#### WORK TO BE COMPLETED
Copy exactly the last part of the entries, starting from the line with "Stationnement et transport (73, 2159)" and including the final line.

Start of DATA SUPPLIED

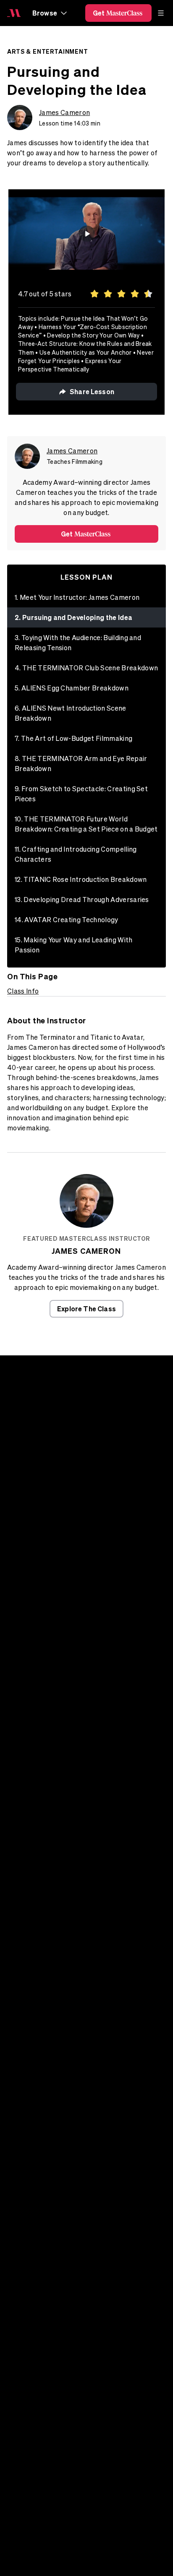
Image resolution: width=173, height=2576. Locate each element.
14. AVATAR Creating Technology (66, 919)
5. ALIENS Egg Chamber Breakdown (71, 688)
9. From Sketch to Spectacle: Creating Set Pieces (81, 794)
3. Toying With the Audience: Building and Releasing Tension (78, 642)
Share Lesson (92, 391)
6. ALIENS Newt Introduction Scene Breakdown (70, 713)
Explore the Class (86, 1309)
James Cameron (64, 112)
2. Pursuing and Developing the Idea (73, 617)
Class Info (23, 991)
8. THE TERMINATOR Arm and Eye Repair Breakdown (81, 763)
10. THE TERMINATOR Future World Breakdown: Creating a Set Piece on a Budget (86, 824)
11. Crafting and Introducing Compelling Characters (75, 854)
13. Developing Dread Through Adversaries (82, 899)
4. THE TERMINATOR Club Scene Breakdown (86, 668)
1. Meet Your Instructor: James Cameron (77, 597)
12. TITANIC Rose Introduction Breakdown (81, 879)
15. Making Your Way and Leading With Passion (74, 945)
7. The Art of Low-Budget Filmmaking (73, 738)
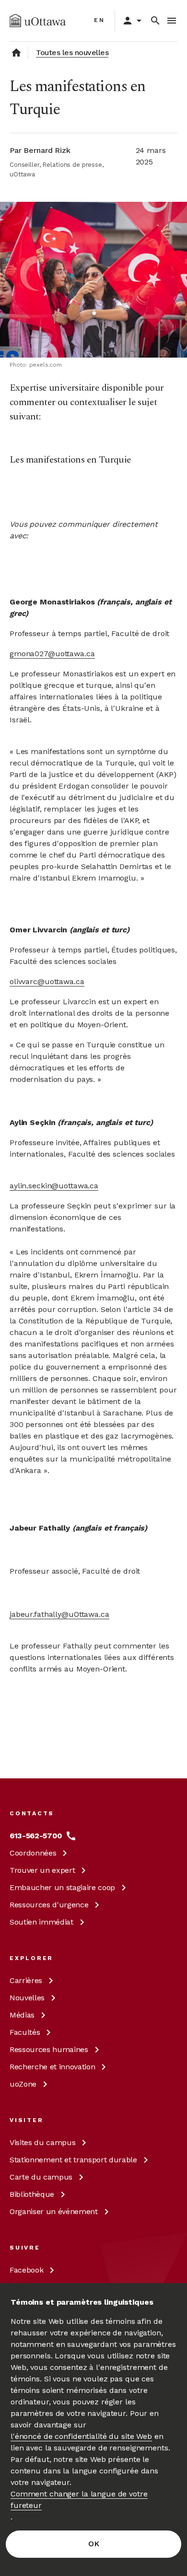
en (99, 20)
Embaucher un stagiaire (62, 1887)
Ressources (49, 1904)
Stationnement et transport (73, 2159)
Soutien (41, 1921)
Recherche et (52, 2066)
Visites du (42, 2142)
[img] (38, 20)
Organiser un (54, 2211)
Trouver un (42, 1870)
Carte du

End of DATA SUPPLIED

#### SOLVED PROBLEM
Stationnement et transport (73, 2159)
Soutien (41, 1921)
Recherche et (52, 2066)
Visites du (42, 2142)
[img] (38, 20)
Organiser un (54, 2211)
Trouver un (42, 1870)
Carte du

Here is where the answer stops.